## [The problem]
Write out again the stretch of rows from the line containing "The width and height of the screenshot is (828, 404)." through the line containing "Click the vertical", requests included. In the answers, multiply every coordinate by 1.85 and round to whole numbers with halves rounded up, while leaving the numbers in the requests unchanged.

>> Begin Dataset entries

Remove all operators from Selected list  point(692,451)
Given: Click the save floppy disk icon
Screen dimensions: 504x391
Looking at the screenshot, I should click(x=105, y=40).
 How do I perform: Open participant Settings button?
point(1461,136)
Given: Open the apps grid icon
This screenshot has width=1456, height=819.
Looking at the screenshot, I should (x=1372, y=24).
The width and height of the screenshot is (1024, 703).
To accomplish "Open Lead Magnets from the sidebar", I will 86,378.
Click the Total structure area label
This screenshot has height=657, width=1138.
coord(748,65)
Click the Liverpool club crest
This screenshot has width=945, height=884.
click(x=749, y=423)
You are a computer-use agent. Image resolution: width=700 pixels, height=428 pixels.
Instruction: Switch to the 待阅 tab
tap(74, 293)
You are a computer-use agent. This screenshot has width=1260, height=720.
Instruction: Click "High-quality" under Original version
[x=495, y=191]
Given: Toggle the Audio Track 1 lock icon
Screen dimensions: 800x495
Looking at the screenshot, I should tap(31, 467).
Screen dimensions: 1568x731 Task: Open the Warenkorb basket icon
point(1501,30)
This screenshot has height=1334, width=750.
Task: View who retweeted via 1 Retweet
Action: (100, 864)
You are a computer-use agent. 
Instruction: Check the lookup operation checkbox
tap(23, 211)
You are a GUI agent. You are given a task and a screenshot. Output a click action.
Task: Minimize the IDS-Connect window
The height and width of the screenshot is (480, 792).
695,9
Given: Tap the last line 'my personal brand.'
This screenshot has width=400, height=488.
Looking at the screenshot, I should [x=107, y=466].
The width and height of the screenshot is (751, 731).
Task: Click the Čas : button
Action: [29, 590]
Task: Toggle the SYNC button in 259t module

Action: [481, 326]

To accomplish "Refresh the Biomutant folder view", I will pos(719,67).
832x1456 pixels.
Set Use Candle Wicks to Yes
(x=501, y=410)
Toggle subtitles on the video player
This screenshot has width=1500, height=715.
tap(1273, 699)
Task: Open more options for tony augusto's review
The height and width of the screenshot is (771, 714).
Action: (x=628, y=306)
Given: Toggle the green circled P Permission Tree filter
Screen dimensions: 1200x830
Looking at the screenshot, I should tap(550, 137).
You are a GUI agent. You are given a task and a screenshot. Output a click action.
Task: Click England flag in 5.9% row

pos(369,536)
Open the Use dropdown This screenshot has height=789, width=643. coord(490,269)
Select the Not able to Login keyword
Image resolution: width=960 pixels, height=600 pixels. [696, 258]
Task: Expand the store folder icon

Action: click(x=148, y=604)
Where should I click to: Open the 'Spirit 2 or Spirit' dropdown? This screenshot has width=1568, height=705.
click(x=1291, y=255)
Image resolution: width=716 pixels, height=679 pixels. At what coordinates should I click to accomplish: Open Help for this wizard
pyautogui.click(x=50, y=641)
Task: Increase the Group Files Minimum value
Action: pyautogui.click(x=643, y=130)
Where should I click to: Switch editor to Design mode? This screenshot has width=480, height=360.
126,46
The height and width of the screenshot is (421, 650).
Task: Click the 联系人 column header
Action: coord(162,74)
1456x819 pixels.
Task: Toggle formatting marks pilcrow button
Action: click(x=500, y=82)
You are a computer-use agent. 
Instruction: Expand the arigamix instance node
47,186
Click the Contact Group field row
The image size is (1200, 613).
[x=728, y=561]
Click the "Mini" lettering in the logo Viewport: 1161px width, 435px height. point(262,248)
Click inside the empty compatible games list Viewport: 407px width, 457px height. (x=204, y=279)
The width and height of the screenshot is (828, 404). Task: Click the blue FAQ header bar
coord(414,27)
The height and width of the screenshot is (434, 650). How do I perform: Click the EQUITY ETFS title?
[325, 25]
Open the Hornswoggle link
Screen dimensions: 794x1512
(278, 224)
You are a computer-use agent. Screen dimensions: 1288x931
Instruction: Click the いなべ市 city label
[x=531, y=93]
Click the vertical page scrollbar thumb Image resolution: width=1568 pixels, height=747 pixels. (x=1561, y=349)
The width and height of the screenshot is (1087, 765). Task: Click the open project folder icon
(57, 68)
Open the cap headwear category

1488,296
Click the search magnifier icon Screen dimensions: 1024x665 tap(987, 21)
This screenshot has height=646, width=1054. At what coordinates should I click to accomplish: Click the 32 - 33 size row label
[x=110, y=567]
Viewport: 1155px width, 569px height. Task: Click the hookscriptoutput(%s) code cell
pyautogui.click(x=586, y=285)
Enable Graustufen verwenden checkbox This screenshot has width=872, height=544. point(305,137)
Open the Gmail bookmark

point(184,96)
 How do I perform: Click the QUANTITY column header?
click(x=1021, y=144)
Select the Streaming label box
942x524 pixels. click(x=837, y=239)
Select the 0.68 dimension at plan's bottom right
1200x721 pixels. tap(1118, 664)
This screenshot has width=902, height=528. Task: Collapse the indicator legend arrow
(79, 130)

>> End Dataset entries

## [Answer in full]
The width and height of the screenshot is (828, 404). Task: Click the blue FAQ header bar
coord(766,50)
The height and width of the screenshot is (434, 650). How do I perform: Click the EQUITY ETFS title?
[601, 46]
Open the Hornswoggle link
Screen dimensions: 794x1512
(514, 414)
You are a computer-use agent. Screen dimensions: 1288x931
Instruction: Click the いなべ市 city label
[x=982, y=172]
Click the vertical page scrollbar thumb Image resolution: width=1568 pixels, height=747 pixels. (x=2888, y=646)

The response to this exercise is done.